Uno de los puntos más polémicos es la propuesta española de fijar un límite técnico de 0,99 mg de nicotina por bolsa. Monteiro argumenta que este estándar no tiene precedentes internacionales y podría limitar gravemente las opciones disponibles para los fumadores que buscan alternativas menos perjudiciales. «Imagina si solo pudiéramos elegir alimentos sin azúcar con niveles extremadamente bajos; eso no tendría sentido», comentó.
A nivel internacional, países como Suecia y Reino Unido han implementado estrategias efectivas para reducir la prevalencia del tabaquismo. Suecia ha logrado disminuir su tasa del 14% al 5% desde 2006 gracias a políticas inclusivas hacia productos alternativos al tabaco. Por su parte, Reino Unido ha visto caer su tasa desde el 20,2% en 2011 hasta el 10,6% en 2024 mediante la promoción del vapeo como herramienta para dejar el tabaquismo.

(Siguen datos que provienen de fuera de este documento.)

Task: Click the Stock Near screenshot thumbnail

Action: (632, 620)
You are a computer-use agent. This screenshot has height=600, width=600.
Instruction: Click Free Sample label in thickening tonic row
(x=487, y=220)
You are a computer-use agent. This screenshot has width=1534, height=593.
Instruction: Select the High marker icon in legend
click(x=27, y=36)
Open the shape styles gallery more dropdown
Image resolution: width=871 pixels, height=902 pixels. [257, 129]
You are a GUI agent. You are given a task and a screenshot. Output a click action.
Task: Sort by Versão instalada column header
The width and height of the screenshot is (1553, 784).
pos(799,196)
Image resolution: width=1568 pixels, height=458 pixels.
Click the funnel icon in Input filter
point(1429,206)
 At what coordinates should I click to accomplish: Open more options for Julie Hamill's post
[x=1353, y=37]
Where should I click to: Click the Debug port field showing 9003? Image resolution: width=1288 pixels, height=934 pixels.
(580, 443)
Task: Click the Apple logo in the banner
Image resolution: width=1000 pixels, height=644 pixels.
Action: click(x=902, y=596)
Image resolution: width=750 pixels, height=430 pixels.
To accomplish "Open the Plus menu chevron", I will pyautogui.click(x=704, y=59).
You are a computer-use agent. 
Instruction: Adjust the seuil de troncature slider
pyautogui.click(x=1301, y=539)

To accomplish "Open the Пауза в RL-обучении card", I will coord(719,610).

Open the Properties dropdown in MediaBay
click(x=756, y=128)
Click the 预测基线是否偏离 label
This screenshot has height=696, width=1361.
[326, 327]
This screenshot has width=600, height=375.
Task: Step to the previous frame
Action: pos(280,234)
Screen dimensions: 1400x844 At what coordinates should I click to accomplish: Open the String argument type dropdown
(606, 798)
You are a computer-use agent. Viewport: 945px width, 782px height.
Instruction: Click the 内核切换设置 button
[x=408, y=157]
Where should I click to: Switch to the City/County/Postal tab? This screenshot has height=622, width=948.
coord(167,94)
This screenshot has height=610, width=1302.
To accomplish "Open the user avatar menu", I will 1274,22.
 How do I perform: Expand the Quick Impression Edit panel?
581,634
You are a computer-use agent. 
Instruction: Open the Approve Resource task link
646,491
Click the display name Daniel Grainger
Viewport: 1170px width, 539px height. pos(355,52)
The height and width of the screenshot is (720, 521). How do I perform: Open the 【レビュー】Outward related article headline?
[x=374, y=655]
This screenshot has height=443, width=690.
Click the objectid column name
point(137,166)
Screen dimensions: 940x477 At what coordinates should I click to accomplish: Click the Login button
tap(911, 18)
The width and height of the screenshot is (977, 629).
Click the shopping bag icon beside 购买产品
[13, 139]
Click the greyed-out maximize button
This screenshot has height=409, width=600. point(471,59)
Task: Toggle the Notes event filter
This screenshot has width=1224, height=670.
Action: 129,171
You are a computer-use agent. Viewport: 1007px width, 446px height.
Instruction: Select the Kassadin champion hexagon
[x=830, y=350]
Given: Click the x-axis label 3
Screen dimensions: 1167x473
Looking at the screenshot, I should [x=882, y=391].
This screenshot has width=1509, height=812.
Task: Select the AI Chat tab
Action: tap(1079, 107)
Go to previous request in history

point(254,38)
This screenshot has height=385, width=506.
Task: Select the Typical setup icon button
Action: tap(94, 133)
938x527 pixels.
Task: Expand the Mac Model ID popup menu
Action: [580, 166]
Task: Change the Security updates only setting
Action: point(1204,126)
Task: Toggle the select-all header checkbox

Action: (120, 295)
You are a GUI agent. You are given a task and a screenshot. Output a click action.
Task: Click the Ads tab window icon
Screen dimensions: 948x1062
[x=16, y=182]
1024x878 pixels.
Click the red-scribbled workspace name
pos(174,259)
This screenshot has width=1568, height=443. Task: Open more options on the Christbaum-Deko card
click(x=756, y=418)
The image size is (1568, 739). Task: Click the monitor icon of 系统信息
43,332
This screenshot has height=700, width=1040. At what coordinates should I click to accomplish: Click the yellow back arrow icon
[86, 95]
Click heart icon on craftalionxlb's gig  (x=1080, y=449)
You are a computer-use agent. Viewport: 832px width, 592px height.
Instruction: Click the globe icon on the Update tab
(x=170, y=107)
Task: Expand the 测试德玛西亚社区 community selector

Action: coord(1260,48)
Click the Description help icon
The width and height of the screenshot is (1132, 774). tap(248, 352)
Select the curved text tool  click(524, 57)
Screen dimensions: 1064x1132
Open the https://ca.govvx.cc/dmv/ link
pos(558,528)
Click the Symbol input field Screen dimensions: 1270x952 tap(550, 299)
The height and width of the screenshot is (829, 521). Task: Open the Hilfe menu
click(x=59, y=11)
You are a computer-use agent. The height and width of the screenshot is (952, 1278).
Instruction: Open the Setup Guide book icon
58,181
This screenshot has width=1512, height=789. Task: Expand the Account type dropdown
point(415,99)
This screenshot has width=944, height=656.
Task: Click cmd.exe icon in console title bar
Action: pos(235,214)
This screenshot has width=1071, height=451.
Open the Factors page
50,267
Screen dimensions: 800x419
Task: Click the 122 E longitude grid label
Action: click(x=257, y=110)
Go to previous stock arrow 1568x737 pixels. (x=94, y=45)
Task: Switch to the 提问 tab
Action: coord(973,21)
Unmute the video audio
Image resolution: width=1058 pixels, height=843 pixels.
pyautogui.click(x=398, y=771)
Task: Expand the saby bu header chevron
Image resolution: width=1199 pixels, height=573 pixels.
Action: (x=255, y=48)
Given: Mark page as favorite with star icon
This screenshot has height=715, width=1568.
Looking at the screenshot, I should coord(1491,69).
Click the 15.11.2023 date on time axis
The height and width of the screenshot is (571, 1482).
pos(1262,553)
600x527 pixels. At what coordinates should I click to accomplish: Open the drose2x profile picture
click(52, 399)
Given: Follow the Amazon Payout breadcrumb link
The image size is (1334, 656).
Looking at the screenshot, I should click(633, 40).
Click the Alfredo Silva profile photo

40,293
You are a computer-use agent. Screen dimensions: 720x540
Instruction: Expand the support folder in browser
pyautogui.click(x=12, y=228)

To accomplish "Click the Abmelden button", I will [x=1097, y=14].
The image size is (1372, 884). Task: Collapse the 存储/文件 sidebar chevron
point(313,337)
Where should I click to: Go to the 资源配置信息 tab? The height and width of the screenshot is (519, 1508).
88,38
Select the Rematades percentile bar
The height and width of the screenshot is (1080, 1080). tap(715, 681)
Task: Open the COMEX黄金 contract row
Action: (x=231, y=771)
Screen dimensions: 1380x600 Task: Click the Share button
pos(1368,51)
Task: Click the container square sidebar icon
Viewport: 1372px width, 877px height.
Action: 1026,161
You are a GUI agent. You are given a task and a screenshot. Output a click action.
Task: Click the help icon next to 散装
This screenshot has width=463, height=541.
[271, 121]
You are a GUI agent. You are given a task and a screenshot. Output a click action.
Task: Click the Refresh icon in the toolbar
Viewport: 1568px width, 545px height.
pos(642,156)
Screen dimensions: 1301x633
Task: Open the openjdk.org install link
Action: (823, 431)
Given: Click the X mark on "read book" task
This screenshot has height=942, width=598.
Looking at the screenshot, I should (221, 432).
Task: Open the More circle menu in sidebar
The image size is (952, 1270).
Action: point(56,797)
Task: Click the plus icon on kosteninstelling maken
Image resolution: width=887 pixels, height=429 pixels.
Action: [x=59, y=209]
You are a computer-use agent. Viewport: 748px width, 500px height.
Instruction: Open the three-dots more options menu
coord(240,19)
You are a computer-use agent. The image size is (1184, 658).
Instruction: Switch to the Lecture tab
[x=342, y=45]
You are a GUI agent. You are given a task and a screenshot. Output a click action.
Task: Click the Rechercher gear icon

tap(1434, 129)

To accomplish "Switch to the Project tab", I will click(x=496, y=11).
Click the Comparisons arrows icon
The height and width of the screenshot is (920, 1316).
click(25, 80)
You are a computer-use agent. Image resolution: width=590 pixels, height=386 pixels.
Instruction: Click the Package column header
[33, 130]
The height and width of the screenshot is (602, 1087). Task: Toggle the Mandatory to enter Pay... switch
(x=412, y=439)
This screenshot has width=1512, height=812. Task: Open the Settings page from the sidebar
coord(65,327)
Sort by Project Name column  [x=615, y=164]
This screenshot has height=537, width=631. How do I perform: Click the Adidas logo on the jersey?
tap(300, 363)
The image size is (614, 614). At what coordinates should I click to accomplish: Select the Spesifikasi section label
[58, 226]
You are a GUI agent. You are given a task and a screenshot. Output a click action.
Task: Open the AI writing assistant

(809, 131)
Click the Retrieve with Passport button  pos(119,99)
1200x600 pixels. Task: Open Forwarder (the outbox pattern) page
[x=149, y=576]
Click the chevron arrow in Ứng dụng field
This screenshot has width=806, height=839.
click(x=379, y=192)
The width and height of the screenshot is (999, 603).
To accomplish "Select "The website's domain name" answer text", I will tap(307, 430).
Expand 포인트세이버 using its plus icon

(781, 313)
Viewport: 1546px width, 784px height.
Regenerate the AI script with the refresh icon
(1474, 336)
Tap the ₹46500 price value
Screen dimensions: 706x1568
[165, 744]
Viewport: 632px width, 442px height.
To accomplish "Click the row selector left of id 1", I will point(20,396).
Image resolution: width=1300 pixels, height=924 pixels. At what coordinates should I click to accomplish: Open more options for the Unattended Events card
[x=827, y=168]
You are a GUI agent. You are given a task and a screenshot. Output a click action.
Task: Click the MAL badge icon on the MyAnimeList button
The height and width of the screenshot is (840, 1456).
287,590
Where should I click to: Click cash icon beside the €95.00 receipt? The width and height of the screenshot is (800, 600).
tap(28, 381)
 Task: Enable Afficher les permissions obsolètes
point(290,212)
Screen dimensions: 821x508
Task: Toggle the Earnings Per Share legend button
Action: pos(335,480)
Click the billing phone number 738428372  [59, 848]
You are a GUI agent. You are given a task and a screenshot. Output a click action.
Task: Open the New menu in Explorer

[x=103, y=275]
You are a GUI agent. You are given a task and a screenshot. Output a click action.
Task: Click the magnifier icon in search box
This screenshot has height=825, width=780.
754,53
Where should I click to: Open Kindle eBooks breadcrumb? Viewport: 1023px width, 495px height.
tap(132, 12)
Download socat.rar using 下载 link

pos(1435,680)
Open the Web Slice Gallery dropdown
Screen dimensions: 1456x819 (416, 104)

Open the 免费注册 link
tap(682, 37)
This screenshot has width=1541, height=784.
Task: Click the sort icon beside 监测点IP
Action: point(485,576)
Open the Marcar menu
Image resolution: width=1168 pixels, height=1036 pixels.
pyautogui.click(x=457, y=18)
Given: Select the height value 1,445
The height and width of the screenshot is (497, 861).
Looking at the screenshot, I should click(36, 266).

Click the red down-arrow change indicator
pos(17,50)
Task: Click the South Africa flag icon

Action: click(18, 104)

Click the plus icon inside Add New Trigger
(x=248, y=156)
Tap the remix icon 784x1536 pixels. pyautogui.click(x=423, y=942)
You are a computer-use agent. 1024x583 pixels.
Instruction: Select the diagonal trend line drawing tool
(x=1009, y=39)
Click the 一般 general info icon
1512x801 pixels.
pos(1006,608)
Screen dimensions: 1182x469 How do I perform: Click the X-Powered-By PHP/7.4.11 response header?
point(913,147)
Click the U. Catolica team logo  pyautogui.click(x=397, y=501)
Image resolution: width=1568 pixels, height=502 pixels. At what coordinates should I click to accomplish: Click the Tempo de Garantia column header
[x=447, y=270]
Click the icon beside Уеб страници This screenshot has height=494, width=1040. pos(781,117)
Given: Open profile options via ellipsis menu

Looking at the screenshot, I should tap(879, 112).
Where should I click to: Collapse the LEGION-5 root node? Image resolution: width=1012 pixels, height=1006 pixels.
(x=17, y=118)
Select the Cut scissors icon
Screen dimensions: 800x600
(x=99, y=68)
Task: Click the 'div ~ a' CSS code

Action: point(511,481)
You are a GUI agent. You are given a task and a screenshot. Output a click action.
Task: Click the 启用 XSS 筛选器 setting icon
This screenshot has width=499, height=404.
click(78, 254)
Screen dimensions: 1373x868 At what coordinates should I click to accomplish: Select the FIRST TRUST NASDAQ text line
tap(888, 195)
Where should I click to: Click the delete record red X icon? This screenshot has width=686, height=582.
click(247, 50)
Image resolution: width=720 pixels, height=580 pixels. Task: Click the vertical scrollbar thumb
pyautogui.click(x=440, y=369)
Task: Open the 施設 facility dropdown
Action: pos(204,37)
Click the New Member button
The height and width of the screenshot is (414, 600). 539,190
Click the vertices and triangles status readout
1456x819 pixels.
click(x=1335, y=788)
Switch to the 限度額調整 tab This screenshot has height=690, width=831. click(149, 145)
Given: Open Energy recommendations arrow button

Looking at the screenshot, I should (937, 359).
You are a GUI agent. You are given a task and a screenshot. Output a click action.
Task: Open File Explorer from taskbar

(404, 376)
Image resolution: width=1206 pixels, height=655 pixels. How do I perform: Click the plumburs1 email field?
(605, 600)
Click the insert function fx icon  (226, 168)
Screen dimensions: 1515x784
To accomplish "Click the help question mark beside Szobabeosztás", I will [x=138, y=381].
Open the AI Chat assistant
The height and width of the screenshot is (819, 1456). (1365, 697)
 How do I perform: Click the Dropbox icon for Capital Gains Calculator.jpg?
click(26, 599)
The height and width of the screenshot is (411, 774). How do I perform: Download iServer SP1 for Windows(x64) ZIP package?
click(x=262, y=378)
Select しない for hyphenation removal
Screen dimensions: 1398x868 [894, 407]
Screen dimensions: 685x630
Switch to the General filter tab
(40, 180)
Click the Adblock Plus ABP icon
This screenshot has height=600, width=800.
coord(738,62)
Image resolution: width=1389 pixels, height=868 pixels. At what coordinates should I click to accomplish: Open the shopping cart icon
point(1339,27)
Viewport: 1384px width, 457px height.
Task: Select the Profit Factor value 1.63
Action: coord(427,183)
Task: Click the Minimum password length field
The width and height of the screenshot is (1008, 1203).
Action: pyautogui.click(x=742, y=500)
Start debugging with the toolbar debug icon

A medida que se intensifica el debate sobre cómo regular estos productos emergentes, Monteiro enfatiza la necesidad urgente de colaboración entre gobiernos e industrias para garantizar un futuro donde los consumidores puedan acceder a alternativas seguras y efectivas sin caer en mercados ilegales o poco regulados. «Es fundamental encontrar un equilibrio donde todos ganen: consumidores, salud pública y sostenibilidad empresarial», concluyó.